I am developing a new framework for diagnosing machine learning algorithms. The methodology allows one to better understand what a machine learned about a particular domain.
A classic problem in computer vision, called multiple view geometry, is to recover the three-dimensional structure of a scene given several images taken from different vantage points. Working primarily with
Wojciech Chojnacki, I am studying various compelling unsolved problems. What makes multiple view geometry so challenging is that the underlying projective models lead to non-linear errors-in-variables parameter estimation problems. Hence Wojciech and I find ourselves working at the interface of various disciplines such as numerical analysis, projective geometry, statistics and computer science.

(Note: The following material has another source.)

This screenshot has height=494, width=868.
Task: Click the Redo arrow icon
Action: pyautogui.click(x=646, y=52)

We are particularly interested in:
devising new parameter estimation techniques which result in estimates with desirable properties (e.g. unbiased and consistent);
devising new unconstrained optimisation methods which are simpler to implement and faster than established schemes such as Levenberg–Marquardt;
deriving and imposing constraints associated with various mathematical models in multiple view geometry;
creating new constrained optimisation methods which naturally and reliably enforce constraints.
Hence our research endeavours can be characterised as both theoretical and practical.

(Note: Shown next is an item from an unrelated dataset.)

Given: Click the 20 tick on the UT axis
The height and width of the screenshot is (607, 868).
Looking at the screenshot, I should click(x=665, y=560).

Like the circle, the ellipse is one of those primitive geometric shapes that crops up time and time again in many different scenarios. Whether we are tracking an object, calibrating a catadioptric camera or studying cells and crystals, we are bound to end up having to fit an ellipse sooner or later. Surprisingly, fitting an ellipse is actually a hard problem, and much can be learned about more complicated parameter estimation problems in multiple view geometry by studying ellipse fitting.

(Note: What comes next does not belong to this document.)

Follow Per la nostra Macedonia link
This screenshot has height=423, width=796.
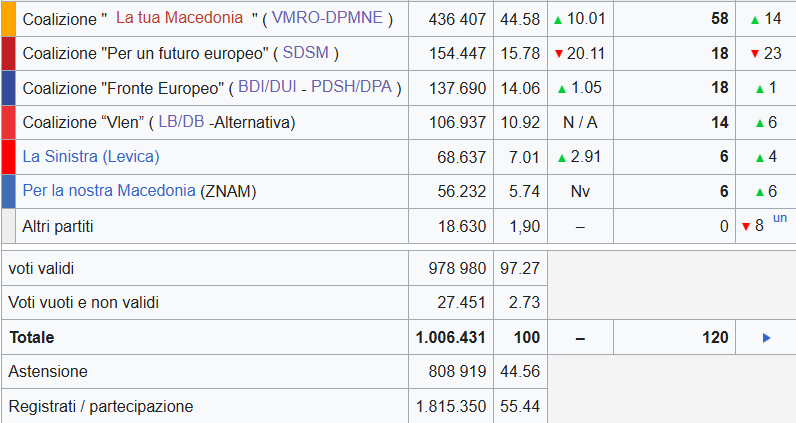[109, 190]
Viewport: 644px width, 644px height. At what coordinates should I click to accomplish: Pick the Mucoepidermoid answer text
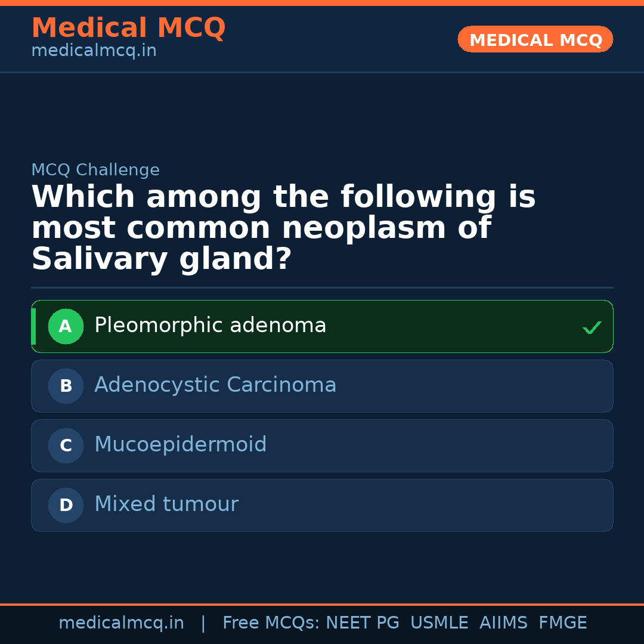point(180,445)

At the limits of camera resolution, objects are blurred, tiny, and almost unrecognisable. To extract relevant knowledge from such limited data, one needs to have some weak prior information about the nature of the object under observation, and a comprehensive mathematical model of the image formation process. The canonical mathematical models of the image formation process make numerous simplifying assumptions which are inadequate when one needs to work at the limit of the sensor resolution. For example, the standard image formation model does not take diffraction and other sources of image blur into account.
When working at the limits of sensitivity, one needs to be able to model what happens at the sub-pixel level, and this means that one needs to take the details of the photosensitive area within each pixel into account. Wojciech Chojnacki and I are developing a more sophisticated and tractable mathematical model of the image formation process, which can facilitate precise curve fitting to limited and blurred pixel data. The model incorporates the effects of several elements—the point-spread function, the discretisation step, the quantisation step, and photon noise.